Vendredi 29 août. Huit heures du soir. Sur le vaste podium dressé sur un site noire de monde, la ministre de la Culture et de la Communication, Marie Laurence Jocelyn Lassègue, accompagnée du maire de Saint-Louis du Sud, Jean Simon Thony, et de l’un des organisateurs du festival, Ernst Aïs, ont donné le coup d’envoi des trois jours de folie saint-louisienne.
Une patronale vitrine de nos communes
« Les fêtes patronales sont importantes dans notre patrimoine culturel. Elles sont la vitrine de nos communes. C’est l’occasion pour que les gens de la diaspora retournent au bercail et s’émerveillent devant la richesse culturelle et la beauté du paysage de la côte sud », a déclaré madame Lassègue, élégante dans sa robe assortie de motif, devant des milliers de jeunes attendant impatiemment les prestations des artistes.
Les propos de madame Lassègue sont repris par le premier citoyen de la ville, Jean-Simon Thony, qui trouve une belle occasion pour vanter les plages de Saint-Louis, sa couverture végétale et ses nombreux sites historiques qui témoignent de son passé. Thony fait appel aux investisseurs afin que ces trésors oubliés soient valorisés. Il se dit fier de réaliser, grâce à l’appui des secteurs public et privé, cet exploit. « Après le tremblement de terre du 12 janvier, je ne pensais pas que le ministère de l’Intérieur et le ministère de la Culture allaient nous supporter ; je ne pensais pas que la Digicel allait nous aider à réaliser un tel festival. C’est un honneur pour nous », a-t-il dit.

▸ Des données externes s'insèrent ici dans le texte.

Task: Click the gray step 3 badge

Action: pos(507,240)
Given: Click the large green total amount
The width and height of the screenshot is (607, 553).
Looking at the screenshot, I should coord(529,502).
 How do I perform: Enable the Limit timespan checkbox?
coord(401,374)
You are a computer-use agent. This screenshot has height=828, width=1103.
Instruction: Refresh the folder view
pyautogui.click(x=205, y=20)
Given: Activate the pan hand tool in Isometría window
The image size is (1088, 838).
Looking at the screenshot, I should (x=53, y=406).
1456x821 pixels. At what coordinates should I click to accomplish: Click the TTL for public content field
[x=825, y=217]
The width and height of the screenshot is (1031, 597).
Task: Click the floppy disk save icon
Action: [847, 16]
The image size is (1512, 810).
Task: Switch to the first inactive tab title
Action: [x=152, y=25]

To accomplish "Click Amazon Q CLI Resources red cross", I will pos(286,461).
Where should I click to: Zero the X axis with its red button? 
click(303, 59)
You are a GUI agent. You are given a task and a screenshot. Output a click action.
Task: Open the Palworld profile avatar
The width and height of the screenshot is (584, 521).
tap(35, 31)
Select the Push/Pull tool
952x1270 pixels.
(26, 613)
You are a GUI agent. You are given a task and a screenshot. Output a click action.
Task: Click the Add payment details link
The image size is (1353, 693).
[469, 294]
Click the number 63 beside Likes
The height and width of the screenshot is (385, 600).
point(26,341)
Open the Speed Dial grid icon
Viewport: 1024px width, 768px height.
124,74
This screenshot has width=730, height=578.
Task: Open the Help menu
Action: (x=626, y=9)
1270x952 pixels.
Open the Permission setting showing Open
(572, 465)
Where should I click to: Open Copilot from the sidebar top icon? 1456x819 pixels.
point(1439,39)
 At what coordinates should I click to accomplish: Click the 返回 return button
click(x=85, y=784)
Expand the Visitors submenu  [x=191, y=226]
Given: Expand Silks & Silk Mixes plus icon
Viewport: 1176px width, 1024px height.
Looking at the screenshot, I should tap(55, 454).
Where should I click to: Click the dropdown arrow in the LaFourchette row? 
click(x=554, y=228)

De nouveaux horizons pour Saint-Louis
Cheveux blancs coupés à la brosse, le visage caramélisé par le soleil, Ernst Aïs, Cavaillonais de souche tout comme ses chauds supporters, madame Lassègue et l’ingénieur Verdier qui se sont donnés à fond, était l’homme orchestre du festival La Sirène. Il était partout sur la scène, dans le public, sur les routes, aux Cayes, à Cavaillon, à Port-au-Prince, gérant de près et à distance mille et un détails de cette grosse machine mise en branle pour trois jours de folie. Comment un homme, si larges que soient ses épaules, arrive-t-il à embrasser autant de tâches à la fois, se demandait-on ?
Soucieux de la réussite de cette quatrième édition, Aïs a mis tout le paquet sur les artistes, la scène et la sonorisation pour en donner plein la vue aux festivaliers. Il est loin le temps où ce site marécageux confinait les jeunes au bord de la plage. Le Cavaillonnais s’en souvient lorsqu’il regarde ce terrain plat, sec, qui se déploie sur cinq hectares environ. Pour avoir franchi différentes étapes, il a foi que cette initiative, saluée par les Saint-Louisiens de l’intérieur et de la diaspora, va ouvrir de nouveaux horizons pour cette ville paisible, l’une des plus anciennes d’Haïti, car Saint-Louis a été fondée en 1508 par les Espagnols sous le nom de « Villa Nueva de Yaquine ».
La recette du festival
La musique a fait place aux discours. Et le groupe Rèl, issu du mouvement Loray, a débuté la soirée sur un air de reggae. Ce rythme imperméable au temps qui passe a succédé à d’autres avec le même entrain, le même feeling du début jusqu’à la fin de leur prestation. De nombreux artistes de la côte sud, piaffant de joie à Fort des Oliviers, rêvent de jouer comme ces jeunes qui butinent sur plusieurs palettes rythmiques.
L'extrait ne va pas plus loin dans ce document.